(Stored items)
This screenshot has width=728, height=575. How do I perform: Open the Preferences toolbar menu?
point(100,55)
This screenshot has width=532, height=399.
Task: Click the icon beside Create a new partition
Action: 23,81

**Try it**
Recopy all of the records verbatim.

**Output of the exercise**
This screenshot has width=728, height=575. How do I perform: Open the Preferences toolbar menu?
point(100,55)
This screenshot has width=532, height=399.
Task: Click the icon beside Create a new partition
Action: 23,81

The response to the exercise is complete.